_YOUR GOAL_
Could you edit the lines below so that "GUI agent" becomes "interface agent" and nothing else changes?

_Interface element records_
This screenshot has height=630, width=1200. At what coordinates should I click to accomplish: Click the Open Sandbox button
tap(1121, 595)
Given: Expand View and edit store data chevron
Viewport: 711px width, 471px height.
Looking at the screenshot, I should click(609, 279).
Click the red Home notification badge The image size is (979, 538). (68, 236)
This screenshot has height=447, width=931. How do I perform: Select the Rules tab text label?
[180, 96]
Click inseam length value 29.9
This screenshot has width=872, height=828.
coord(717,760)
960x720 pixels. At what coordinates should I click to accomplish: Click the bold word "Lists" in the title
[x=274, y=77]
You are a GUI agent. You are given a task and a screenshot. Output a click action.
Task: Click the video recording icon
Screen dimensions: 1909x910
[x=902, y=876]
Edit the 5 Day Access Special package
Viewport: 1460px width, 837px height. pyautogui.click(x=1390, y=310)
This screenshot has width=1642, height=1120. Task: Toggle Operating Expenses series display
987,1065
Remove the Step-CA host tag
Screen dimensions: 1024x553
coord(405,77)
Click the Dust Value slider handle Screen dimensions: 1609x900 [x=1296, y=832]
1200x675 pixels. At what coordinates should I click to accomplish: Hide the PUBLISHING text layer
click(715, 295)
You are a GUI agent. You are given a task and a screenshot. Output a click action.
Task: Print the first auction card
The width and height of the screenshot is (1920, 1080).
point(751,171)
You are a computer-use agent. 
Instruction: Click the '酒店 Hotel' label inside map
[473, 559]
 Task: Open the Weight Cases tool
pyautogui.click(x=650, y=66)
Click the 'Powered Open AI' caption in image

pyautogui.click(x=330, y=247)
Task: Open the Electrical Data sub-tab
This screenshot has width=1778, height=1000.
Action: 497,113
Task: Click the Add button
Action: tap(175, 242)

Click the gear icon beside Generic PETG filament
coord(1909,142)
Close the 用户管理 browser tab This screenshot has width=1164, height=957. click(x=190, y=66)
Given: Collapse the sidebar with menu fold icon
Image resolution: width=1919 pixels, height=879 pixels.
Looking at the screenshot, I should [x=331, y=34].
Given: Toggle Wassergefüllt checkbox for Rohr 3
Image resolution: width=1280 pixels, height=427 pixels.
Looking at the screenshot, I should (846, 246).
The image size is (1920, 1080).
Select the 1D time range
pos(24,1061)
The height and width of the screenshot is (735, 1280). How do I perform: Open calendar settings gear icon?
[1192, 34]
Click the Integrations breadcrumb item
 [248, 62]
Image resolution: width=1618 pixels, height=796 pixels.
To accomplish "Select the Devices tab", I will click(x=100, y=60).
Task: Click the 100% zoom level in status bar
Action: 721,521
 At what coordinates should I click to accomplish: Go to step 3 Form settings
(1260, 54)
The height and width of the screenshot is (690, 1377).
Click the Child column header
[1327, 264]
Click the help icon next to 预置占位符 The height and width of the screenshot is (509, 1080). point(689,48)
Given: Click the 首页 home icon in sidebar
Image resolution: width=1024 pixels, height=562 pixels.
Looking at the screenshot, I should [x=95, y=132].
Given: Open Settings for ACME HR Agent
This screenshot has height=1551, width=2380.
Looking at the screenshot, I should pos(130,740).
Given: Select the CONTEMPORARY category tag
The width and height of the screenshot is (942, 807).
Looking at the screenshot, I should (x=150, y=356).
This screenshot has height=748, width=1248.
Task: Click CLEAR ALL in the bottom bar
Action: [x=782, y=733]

_THE ANSWER_
This screenshot has height=630, width=1200. At what coordinates should I click to accomplish: Click the Open Sandbox button
tap(1121, 595)
Given: Expand View and edit store data chevron
Viewport: 711px width, 471px height.
Looking at the screenshot, I should click(609, 279).
Click the red Home notification badge The image size is (979, 538). (68, 236)
This screenshot has height=447, width=931. How do I perform: Select the Rules tab text label?
[180, 96]
Click inseam length value 29.9
This screenshot has width=872, height=828.
coord(717,760)
960x720 pixels. At what coordinates should I click to accomplish: Click the bold word "Lists" in the title
[x=274, y=77]
You are a interface agent. You are given a task and a screenshot. Output a click action.
Task: Click the video recording icon
Screen dimensions: 1909x910
[x=902, y=876]
Edit the 5 Day Access Special package
Viewport: 1460px width, 837px height. pyautogui.click(x=1390, y=310)
This screenshot has width=1642, height=1120. Task: Toggle Operating Expenses series display
987,1065
Remove the Step-CA host tag
Screen dimensions: 1024x553
coord(405,77)
Click the Dust Value slider handle Screen dimensions: 1609x900 [x=1296, y=832]
1200x675 pixels. At what coordinates should I click to accomplish: Hide the PUBLISHING text layer
click(715, 295)
You are a interface agent. You are given a task and a screenshot. Output a click action.
Task: Print the first auction card
The width and height of the screenshot is (1920, 1080).
point(751,171)
You are a computer-use agent. 
Instruction: Click the '酒店 Hotel' label inside map
[473, 559]
 Task: Open the Weight Cases tool
pyautogui.click(x=650, y=66)
Click the 'Powered Open AI' caption in image

pyautogui.click(x=330, y=247)
Task: Open the Electrical Data sub-tab
This screenshot has width=1778, height=1000.
Action: 497,113
Task: Click the Add button
Action: tap(175, 242)

Click the gear icon beside Generic PETG filament
coord(1909,142)
Close the 用户管理 browser tab This screenshot has width=1164, height=957. click(x=190, y=66)
Given: Collapse the sidebar with menu fold icon
Image resolution: width=1919 pixels, height=879 pixels.
Looking at the screenshot, I should [x=331, y=34].
Given: Toggle Wassergefüllt checkbox for Rohr 3
Image resolution: width=1280 pixels, height=427 pixels.
Looking at the screenshot, I should (846, 246).
The image size is (1920, 1080).
Select the 1D time range
pos(24,1061)
The height and width of the screenshot is (735, 1280). How do I perform: Open calendar settings gear icon?
[1192, 34]
Click the Integrations breadcrumb item
 [248, 62]
Image resolution: width=1618 pixels, height=796 pixels.
To accomplish "Select the Devices tab", I will click(x=100, y=60).
Task: Click the 100% zoom level in status bar
Action: 721,521
 At what coordinates should I click to accomplish: Go to step 3 Form settings
(1260, 54)
The height and width of the screenshot is (690, 1377).
Click the Child column header
[1327, 264]
Click the help icon next to 预置占位符 The height and width of the screenshot is (509, 1080). point(689,48)
Given: Click the 首页 home icon in sidebar
Image resolution: width=1024 pixels, height=562 pixels.
Looking at the screenshot, I should [x=95, y=132].
Given: Open Settings for ACME HR Agent
This screenshot has height=1551, width=2380.
Looking at the screenshot, I should pos(130,740).
Given: Select the CONTEMPORARY category tag
The width and height of the screenshot is (942, 807).
Looking at the screenshot, I should (x=150, y=356).
This screenshot has height=748, width=1248.
Task: Click CLEAR ALL in the bottom bar
Action: [x=782, y=733]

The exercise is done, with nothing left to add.